Short problem A: In the text on regular expressions, which two awk functions find and replace regular expressions?
Short problem B: Reproduce the lines of the rows starting at the line containing "Where should I click to: Pick the larger" and ending at the line containing "point(453,154)".

-------- Quoted text --------

It would be easy to convert these numbers using a program like awk. I don’t want to get into too many details about awk, but it has a match function and a gensub function that find and replace regular expressions, respectively. It also allows you to filter lines using a rule that is just a regular expression between two slashes. Consider this:

/ C$/ {

if (match($0,/([-0-9.]+) C/,matchres)) # . inside [] doesn't need escape
    print gensub(/[-0-9.]+ C/,matchres[1]*9.0/5.0+32 " F","g")
  else
    print
next; # start over with next line
}

{ print } # print other lines

The first line matches text that has a space and a C at the end of the line. The match subroutine gets the number in matchres[1]. Granted, it can parse nonsense like “-…C” but you can assume there’s nothing like that in there. You could do better with "-?[0-9]\.?[0-9]*" perhaps (but note that if you try this with grep, the leading dash will require a -e option). The gensub function does the conversion. Plenty of regular expressions to make this work.

Variations

Unfortunately, there are subtle differences between different tools. [Donald Knuth] once said:

I define UNIX as “30 definitions of regular expressions living under one roof”.

I’ve mentioned some of these. For example, some implementations treat parenthesis as grouping unless they are escaped while others require you to escape them if you want them to group and not be regular characters.

It is common to see shorthand expressions for things like digits and spaces. This is good because it ought to understand the system’s localization, too. For example [:digit:] is a stand-in for [0-9]. Some tools use special escape characters like \d for the same purpose. Instead of trying to describe it all, I’m going to simply direct you to a table from Wikipedia that describes some common systems.

-------- Records to process --------

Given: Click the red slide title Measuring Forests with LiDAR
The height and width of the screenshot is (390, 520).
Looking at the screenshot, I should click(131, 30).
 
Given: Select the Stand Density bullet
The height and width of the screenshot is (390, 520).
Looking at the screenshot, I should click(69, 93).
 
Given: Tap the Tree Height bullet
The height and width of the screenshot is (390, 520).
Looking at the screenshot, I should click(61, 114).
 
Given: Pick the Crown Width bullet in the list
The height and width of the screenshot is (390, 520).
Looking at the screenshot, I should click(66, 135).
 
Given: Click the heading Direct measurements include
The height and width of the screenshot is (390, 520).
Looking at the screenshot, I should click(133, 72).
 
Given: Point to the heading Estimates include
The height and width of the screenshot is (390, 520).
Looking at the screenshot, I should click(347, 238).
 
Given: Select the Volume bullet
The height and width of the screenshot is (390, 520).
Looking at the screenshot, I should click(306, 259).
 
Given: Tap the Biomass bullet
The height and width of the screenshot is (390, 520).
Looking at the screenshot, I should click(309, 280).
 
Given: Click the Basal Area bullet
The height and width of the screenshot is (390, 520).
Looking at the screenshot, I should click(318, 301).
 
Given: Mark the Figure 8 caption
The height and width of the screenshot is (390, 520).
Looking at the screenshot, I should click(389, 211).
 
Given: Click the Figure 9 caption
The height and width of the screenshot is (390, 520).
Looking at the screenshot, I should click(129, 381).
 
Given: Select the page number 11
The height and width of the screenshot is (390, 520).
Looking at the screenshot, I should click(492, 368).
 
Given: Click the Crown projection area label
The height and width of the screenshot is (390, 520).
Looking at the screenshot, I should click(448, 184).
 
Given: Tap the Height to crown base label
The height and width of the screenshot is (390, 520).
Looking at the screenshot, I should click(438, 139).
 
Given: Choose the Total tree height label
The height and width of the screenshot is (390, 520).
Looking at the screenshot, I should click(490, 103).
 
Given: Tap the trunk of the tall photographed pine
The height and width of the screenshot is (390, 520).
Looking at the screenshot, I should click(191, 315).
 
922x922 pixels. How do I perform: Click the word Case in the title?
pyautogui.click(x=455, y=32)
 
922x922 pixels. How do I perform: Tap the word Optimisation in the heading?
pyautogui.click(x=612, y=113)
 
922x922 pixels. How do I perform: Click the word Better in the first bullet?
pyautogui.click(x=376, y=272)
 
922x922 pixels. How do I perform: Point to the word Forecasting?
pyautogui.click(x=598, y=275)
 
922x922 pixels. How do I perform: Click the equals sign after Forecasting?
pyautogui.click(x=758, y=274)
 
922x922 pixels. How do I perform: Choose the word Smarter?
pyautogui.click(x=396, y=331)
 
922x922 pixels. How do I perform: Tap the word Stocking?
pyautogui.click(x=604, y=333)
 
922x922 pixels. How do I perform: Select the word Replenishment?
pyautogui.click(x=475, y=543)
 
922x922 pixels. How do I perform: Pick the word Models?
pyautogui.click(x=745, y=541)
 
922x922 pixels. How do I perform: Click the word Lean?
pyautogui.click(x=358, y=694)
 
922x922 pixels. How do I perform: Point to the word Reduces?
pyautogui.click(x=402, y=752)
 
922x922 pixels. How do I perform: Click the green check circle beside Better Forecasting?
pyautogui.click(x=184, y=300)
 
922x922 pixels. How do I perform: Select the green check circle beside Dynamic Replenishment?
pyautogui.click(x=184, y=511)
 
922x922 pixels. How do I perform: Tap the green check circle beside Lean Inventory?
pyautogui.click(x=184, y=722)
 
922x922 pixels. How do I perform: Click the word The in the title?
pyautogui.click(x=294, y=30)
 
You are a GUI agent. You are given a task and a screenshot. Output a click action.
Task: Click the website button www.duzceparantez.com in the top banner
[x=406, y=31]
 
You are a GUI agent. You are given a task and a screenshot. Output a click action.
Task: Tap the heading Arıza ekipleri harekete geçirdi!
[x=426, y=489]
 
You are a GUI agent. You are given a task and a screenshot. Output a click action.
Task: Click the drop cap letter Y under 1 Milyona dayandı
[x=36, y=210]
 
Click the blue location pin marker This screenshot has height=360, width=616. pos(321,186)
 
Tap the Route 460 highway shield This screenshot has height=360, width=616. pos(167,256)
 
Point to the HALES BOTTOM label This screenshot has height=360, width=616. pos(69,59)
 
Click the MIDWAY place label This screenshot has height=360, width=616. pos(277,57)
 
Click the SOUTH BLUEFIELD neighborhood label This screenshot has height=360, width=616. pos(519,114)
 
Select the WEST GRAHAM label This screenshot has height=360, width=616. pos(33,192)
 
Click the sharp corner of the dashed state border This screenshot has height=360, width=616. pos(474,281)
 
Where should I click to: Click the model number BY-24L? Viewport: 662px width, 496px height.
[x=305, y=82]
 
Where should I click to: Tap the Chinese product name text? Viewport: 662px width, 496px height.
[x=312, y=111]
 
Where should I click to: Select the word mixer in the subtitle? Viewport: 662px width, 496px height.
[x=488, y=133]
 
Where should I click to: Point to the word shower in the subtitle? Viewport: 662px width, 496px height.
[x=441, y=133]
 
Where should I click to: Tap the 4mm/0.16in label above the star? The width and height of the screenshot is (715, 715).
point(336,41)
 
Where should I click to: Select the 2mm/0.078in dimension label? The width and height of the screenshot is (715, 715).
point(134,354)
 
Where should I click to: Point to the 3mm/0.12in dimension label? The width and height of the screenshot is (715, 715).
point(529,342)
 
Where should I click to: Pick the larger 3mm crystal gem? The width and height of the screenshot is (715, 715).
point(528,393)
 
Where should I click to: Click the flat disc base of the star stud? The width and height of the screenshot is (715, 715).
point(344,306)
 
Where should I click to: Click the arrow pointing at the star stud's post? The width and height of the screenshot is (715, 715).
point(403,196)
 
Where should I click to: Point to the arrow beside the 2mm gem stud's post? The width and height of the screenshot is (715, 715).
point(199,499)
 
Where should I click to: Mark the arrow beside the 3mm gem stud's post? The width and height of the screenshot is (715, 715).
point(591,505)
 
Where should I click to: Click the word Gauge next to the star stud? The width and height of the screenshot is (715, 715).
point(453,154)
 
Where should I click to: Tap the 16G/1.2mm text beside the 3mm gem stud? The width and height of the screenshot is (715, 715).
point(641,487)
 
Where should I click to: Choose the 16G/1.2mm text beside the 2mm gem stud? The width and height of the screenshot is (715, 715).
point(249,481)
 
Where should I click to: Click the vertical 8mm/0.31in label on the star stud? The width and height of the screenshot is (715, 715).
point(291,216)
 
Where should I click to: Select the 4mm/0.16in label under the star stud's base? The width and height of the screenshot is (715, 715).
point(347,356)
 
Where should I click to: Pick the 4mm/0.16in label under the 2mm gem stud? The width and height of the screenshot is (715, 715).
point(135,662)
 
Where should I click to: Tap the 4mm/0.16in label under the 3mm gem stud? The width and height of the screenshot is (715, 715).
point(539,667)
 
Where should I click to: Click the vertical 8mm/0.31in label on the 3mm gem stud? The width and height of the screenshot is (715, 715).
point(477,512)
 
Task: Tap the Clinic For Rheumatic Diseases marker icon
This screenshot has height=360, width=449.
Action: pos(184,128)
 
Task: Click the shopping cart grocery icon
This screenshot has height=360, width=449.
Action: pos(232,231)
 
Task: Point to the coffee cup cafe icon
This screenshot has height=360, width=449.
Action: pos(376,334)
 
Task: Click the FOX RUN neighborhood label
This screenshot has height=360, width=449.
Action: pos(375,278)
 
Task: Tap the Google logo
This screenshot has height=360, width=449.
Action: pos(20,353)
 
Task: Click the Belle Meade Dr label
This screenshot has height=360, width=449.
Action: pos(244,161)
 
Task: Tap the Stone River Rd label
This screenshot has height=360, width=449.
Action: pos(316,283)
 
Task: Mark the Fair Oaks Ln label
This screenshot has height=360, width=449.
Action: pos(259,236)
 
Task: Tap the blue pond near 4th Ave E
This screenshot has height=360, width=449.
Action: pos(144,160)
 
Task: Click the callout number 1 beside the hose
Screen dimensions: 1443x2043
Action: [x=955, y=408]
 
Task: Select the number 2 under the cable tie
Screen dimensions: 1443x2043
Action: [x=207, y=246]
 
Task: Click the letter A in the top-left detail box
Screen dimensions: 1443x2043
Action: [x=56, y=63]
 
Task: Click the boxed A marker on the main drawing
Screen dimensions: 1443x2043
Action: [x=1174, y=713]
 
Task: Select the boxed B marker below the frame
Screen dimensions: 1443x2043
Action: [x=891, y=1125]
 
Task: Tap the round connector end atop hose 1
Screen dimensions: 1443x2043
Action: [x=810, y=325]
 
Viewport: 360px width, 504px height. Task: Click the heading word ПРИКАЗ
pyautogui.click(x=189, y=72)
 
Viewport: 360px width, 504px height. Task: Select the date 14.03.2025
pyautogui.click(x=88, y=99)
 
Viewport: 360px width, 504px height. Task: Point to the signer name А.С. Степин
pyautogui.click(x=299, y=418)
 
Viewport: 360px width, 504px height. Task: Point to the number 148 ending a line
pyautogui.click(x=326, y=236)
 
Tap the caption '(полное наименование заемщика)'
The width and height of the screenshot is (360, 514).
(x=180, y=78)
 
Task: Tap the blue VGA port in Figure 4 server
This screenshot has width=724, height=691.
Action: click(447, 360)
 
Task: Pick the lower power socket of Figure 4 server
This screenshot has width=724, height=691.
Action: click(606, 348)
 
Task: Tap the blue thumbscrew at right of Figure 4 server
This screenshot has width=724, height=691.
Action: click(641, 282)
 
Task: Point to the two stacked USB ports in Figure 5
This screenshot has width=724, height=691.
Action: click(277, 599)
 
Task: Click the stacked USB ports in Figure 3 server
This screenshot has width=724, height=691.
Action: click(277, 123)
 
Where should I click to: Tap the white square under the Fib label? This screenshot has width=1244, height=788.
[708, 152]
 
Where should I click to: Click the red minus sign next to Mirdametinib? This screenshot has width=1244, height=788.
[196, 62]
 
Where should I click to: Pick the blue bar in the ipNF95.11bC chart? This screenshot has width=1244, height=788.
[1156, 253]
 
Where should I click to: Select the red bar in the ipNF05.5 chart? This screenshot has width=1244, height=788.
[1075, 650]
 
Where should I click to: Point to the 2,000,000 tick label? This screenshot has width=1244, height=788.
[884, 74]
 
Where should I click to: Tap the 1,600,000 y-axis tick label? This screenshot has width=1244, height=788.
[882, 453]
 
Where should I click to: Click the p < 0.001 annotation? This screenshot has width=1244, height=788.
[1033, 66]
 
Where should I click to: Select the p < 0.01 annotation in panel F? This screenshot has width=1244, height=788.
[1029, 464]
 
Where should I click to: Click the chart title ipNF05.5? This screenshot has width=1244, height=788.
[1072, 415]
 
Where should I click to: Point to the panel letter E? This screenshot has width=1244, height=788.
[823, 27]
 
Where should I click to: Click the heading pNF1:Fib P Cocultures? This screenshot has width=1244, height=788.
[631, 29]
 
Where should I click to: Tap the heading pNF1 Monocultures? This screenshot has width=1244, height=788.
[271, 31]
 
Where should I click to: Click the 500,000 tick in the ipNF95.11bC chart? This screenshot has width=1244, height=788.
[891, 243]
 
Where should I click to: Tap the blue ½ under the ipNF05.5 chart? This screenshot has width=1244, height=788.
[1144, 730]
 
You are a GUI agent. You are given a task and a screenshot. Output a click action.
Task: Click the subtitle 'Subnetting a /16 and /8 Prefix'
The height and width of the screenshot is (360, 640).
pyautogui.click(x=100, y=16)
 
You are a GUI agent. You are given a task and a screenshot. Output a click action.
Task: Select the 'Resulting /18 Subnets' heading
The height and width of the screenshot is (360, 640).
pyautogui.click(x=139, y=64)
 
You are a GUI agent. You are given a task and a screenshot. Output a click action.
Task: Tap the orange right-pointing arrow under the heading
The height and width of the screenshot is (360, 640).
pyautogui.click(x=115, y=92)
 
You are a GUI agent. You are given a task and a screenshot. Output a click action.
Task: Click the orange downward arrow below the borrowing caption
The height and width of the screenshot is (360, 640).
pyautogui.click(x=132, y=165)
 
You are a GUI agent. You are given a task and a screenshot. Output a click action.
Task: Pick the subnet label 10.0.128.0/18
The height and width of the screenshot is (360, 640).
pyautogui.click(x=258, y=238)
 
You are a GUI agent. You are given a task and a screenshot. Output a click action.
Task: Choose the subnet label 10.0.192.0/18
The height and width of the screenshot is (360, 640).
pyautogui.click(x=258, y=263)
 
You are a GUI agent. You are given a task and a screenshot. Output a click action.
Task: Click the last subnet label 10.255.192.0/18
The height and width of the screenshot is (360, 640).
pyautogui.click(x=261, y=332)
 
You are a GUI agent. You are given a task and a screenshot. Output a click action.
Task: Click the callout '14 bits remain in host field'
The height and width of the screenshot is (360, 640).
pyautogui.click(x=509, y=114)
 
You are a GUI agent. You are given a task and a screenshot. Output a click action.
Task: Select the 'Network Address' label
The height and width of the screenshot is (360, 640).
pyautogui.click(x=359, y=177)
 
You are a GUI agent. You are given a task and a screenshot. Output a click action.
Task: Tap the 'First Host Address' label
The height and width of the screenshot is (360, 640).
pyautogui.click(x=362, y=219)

--------

Task output A: The match function and the gensub function.

Task output B:
Where should I click to: Pick the larger 3mm crystal gem? The width and height of the screenshot is (715, 715).
point(528,393)
 
Where should I click to: Click the flat disc base of the star stud? The width and height of the screenshot is (715, 715).
point(344,306)
 
Where should I click to: Click the arrow pointing at the star stud's post? The width and height of the screenshot is (715, 715).
point(403,196)
 
Where should I click to: Point to the arrow beside the 2mm gem stud's post? The width and height of the screenshot is (715, 715).
point(199,499)
 
Where should I click to: Mark the arrow beside the 3mm gem stud's post? The width and height of the screenshot is (715, 715).
point(591,505)
 
Where should I click to: Click the word Gauge next to the star stud? The width and height of the screenshot is (715, 715).
point(453,154)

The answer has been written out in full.